SEATTLE — The Washington Supreme Court issued a decision Thursday holding the Legislature in contempt for its lack of progress on fixing the way the state pays for public education but withheld possible punishment until after the 2015 session.

The court promised to reconvene and impose sanctions and other remedial measures if lawmakers do not make plans to solve the problem by the end of that session.

Possible sanctions include fines for the Legislature or individual lawmakers, having the court rewrite the state budget, and revoking tax exemptions.

Sen. Bruce Dammeier, R-Puyallup, the leader on education issues for the mostly Republican Majority Coalition Caucus, said no one likes being found in contempt, but he appreciated the tone of the court.

“It needs to get fixed now, but there is some appreciation that there were legislatures well before us that got us into this thing,” he said.

The cost of the reforms has been estimated at $4 billion or more in each biennial state budget.

In its most recent budget, lawmakers added about $1 billion in education funding. However, the split Legislature — Republicans control the Senate, Democrats the House — has been unable to agree on where to cut elsewhere or how to raise taxes to satisfy the court.

Without including education measures in the so-called McCleary decision, the projected shortfall for the next spending period is nearly $1 billion. To satisfy the court, that deficit could be up to $3 billion for the 2015-17 biennium.

A statement signed by Chief Justice Barbara Madsen said the high court was not impressed by the Legislature’s explanation about the lack of progress toward paying all the costs of basic education.

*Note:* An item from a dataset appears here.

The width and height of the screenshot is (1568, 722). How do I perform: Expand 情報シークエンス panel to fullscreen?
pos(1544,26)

“Contempt is the means by which a court enforces compliance with its lawful orders when they are not followed,” she wrote.

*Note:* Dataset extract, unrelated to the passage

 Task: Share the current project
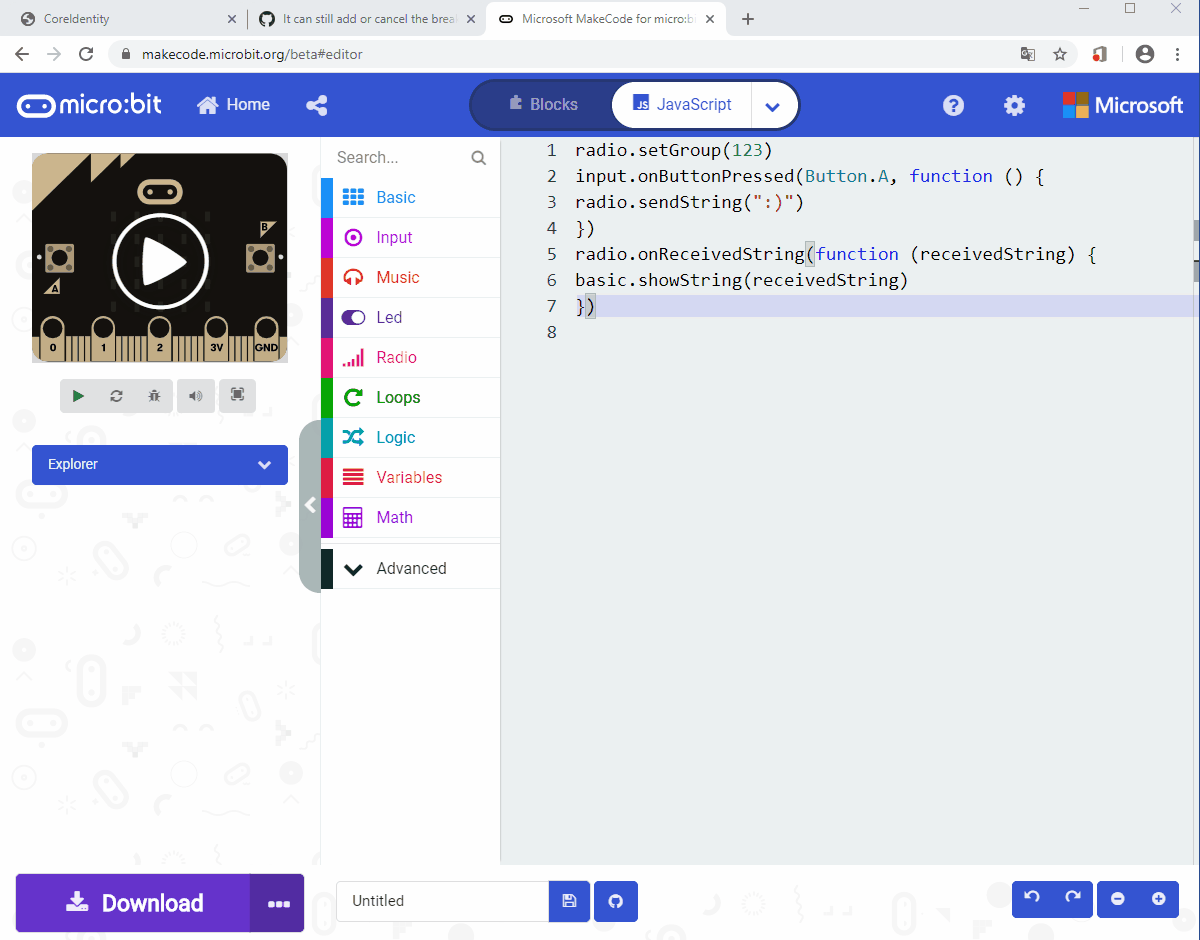[x=316, y=104]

The state Supreme Court ruled in January that Washington’s system of education funding is unconstitutional. It gave the Legislature until the 2017-18 school year to fix the problem detailed in a lawsuit by a coalition of teachers, parents, students and community groups.

The coalition’s attorney, Thomas Ahearne, said Thursday’s order was as good as he could hope for because the 2014-15 school year has started and a special legislative session probably wouldn’t help kids this year.

“It wipes out all the excuses that legislators tell themselves why they don’t have to do anything,” said Ahearne.

Most states have faced lawsuits over the way they pay for education, but few have seen that conflict result in a contempt order.

In 1976, New Jersey’s Supreme Court ordered public schools shut down for eight days over the summer after lawmakers failed to put more money into education. That crisis resulted in the adoption of a state income tax.

The Washington court’s order is “a little more drastic than we’ve seen in some of the other states,” said Robert F. Williams, associate director of the Center for State Constitutional Studies at Rutgers University law school.

In the original McCleary decision, the Washington high court commended lawmakers for passing reforms in the K-12 system and for starting to pay for them. Now, they have to finish paying for those reforms and stop relying on local tax-levy dollars to pay some of the expenses, the court said.

Among the reforms awaiting money are all-day kindergarten in every school; more instructional hours for high school students to help them earn 24 credits to graduate; and a new formula for school staffing levels and smaller class sizes.